RE may be expected to improve in the future as more genomes and metabolic pathways are characterized. The time series approach, however, being based on observational population data, does not require some of the strong assumptions of RE.
Ecological roles: foundation and keystone species
Identification of ecological roles of GI community members is an important step towards understanding how stable, diverse and healthy GI microbial ecosystems are maintained. Current approaches to GI microbiota modulation, usually probiotic or prebiotic, are not based on mechanistic concepts, and current evidence has been insufficient to substantiate health benefits. However, these approaches are attractive as agents of intervention against, and prevention of, a number of maladies. In 2013, the global market value for probiotics was estimated at US$32 billion, and this number is expected to grow to US$52 billion by 2020 .

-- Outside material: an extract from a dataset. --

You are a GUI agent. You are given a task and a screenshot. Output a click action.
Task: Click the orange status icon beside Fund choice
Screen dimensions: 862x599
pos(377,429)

The concepts of foundation and keystone species are used in conservation biology in order to identify and focus efforts on taxa that are particularly important in maintaining the structure, diversity and ultimately the function of ecological systems. Taxa fulfilling these criteria could also be considered prime targets for maintenance of intestinal health through manipulation of the GI microbiota. The GI microbiota has been described as a functionally redundant ecosystem  that may be less reliant on particular species, and the role of specific taxa as community stabilizers has hitherto not been thoroughly addressed. Here, we expand foundation and keystone species concepts to apply to higher taxa, analogous to guilds or functional groups, in order to better fit the community structures observed in the GI tract. Species level characterization of complex bacterial communities is very difficult. Indeed, the entire species concept for bacteria is subject to much debate . By grouping bacteria that are phylogenetically and functionally closely related into more informative units, we can begin to assign general ecological roles.

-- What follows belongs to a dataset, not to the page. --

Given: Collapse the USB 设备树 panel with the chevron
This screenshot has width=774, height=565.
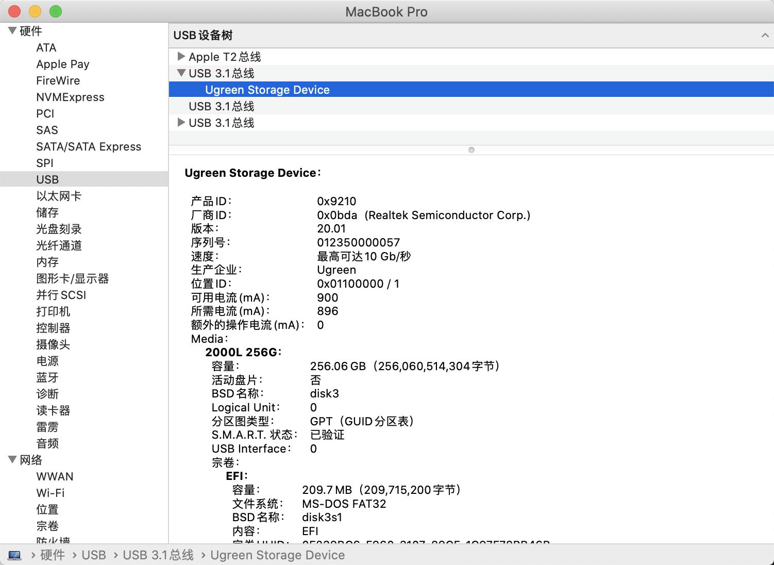Looking at the screenshot, I should [x=764, y=35].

In our analyses, the Bacteroidetes stood out as an abundant group that is highly connected in the ecological network. In particular, they were involved in many positive interactions, which are known to be important ecosystem stabilizers because of their potential to cascade through the community with major effects on the structure and function [7, 32, 33]. Bacteriodetes spp. can break down complex polysaccharides that would otherwise be inaccessible to most other gut-adapted bacteria [33–36], in particular host-derived and plant glycans . Thus, by making additional nutrients available to other community members, Bacteroidetes could act as a foundation taxon through facilitation. Indeed, a previous study found species of Bacteroides to be highly connected in the ecological network of the GI microbiota , and reduced Bacteroidetes abundances have been associated with obesity, indicating a fundamental role for these bacteria in maintaining a healthy GI microbiota .

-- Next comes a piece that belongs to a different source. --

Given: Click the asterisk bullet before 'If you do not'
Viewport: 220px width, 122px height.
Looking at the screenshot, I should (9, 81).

The keystone species concept has previously been used in the context of the GI microbiota for describing bacteria that are instrumental to the biodegradation of resistant starch . There is also evidence that certain Actinobacteria are particularly adept at degrading this class of carbohydrates [35, 41, 42], suggesting that they could play a similar role. In our analyses, the Actinobacteria fit the definition of a keystone taxon since they are characterized by an influentialness in the community that is disproportional to their low relative abundance, due to the high number of biotic interactions in which they are involved. High abundances of Actinobacteria are also clearly associated with increased bacterial diversity in the GI (Fig. 6, Additional file 1: Figure S17), although our analyses cannot establish whether this group of bacteria is a cause or a result of this observation. Actinobacteria strains have long been used as probiotic agents, in particular Bifidobacteria spp. . Inflammatory bowel disease (IBD) patients have been found to be deficient for Collinsella spp. [44, 45] suggesting a role for this genus in the prevention of dysbiosis.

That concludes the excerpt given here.